131 Ill. App. 334 | Ill. App. Ct. | 1907
delivered the opinion of the court.
Edwin A. Potter, as receiver of the National Bank of Illinois, brought suit in the Superior Court of Cook county against J. C. Vaughan as indorser on the following note:
“$114.12. Chicago, Oct. 26, 1896.
Sixty days after date I promise to pay to the order of J. C. Vaughan one hundred fourteen and 12/100 dollars at Midland National Bank, Kansas City, Mo., value received with interest at seven per cent, per annum, after maturity until paid.
Johan Schneider,
921% Walnut Street, Kansas City.
Due Dec. 26, 1896.”
Indorsements:
“ J. C. Vaughan.
Dec. 28,1896,
protested for non-payment.
David Thornton,
Notary Public.”
This is the copy of the note which appears in the bill of exceptions as the transcript of Plaintiff’s Exhibit 1.
By what purports to be a copy of the same note attached to the notary’s certificate of protest, hereinafter described, and also admitted in evidence as a plaintiff’s exhibit, there appears another indorsement which from the rest of the record it is plain must have been on the note at the time it was presented at the place of payment at Kansas City, but which did not appear thereon when offered in evidence.. It is:
“Pay to the order of any Bank or Banker. Dec. 18, 1896.
The National Bank op Illinois, Gael Moll, Cashier.”
We mention this, not because we hold it to be a part of the note as it appeared in evidence, but to render clearer our subsequent discussion of the presentment, protest and notice,
The cause was submitted to the court without a jury, and after evidence had been heard, a finding and judgr ment for the plaintiff for $186.52 were entered by the trial judge. The defendant excepted to the finding and judgment, and has appealed to this court from the same, with a sufficient assignment of errors to cover the objection he makes to the judgment, which is that the necessary steps were not taken at the maturity of the note to hold him as an indorser. It is conceded the only liability of the defendant on the note is that 'of an indorser, but the plaintiff contends that everything requisite under the law has been done to fix that liability.
Indeed, as an alternative proposition he makes the contention that no “presentment,” “protest” or “notice” was necessary on this note to hold the indorser, because the maker at the time of its maturity resided out of the state. To that he cites Barber v. Bell, 77 Ill. 490, decided in 1875. There might be many more cases decided before the Illinois statute of 1895 on the liability of assignors and holders was passed, holding, as did Barber v. Bell, that no “presentment” to the maker or “notice” to the indorser, as those terms are used in the law merchant, were necessary to fix the liability of an indorsing assignor of a note in Illinois, and that although prosecution of the maker to insolvency with diligence was necessary in most cases before the indorser could be made to respond, yet such prosecution was not necessary where the maker had absconded from or resided out of the state when the note became due.

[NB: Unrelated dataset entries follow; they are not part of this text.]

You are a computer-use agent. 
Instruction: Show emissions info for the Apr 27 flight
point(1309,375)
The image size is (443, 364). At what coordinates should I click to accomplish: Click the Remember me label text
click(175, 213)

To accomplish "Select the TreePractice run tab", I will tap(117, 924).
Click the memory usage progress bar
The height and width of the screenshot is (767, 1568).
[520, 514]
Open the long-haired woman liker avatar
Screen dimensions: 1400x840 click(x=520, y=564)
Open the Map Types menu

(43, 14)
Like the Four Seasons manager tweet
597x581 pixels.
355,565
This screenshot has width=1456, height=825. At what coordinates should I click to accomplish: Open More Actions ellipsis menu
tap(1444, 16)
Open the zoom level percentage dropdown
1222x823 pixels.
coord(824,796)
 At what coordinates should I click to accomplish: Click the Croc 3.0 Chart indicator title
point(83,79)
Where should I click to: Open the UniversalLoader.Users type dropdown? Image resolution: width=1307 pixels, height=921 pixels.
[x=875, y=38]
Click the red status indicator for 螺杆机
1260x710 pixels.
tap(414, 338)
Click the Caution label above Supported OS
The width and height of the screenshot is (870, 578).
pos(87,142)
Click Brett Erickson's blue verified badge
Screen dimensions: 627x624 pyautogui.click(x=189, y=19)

But these decisions and this former state of the law in Illinois have nothing to do with this note, which was given and indorsed more than a year after the law of Illinois concerning promissory notes payable in money was changed and brought into conformity with the law merchant prevailing elsewhere.
“Protest,” it is true, as is hereinafter pointed out, was not made by the legislature necessary to fix the liability of an indorser on a promissory note. It never had been necessary by the law merchant. But “presentment” and “notice” were so made necessary by the following provision: “The rights of the lawful holders of promissory notes payable in money, and the liability of all parties to or upon said notes shall be the same as that of like parties to inland bills of exchange according to the custom of merchants.” This was practically an enactment for the first time in Illinois of the well known statute of 3rd and 4th Anne, which brought to an end the opposition of Lord Holt and other common law judges to considering promissory notes as within the provisions of the law merchant in relation to negotiable instruments. By this act of the Legislature, approved June 4, 1895, the former requirement of prosecution of the maker to insolvency and its correlated exceptions were retained, so far as notes payable in other things than money were concerned, but abolished as to the ordinary notes payable in money. The liability of an indorsing assignor as to such notes was made the same as “that of like parties to inland bills of exchange according to the custom of merchants.” The “liability of an indorser of an inland bill of exchange according to the custom of merchants” is only that he will pay the same after due presentment on the day of maturity at the place it is made payable, or to the person primarily liable, if it is there or by such person dishonored, provided notice of such dishonor is given to him (the said indorser) within the time required by law, which, in the absence of statute regulating it, has been usually held to be the day of dishonor and the succeeding day. If these requirements are not complied with, the indorser of an inland bill of exchange is discharged, and since the Act of 1895 the same thing is true of an indorser of a promissory note payable in money in Illinois.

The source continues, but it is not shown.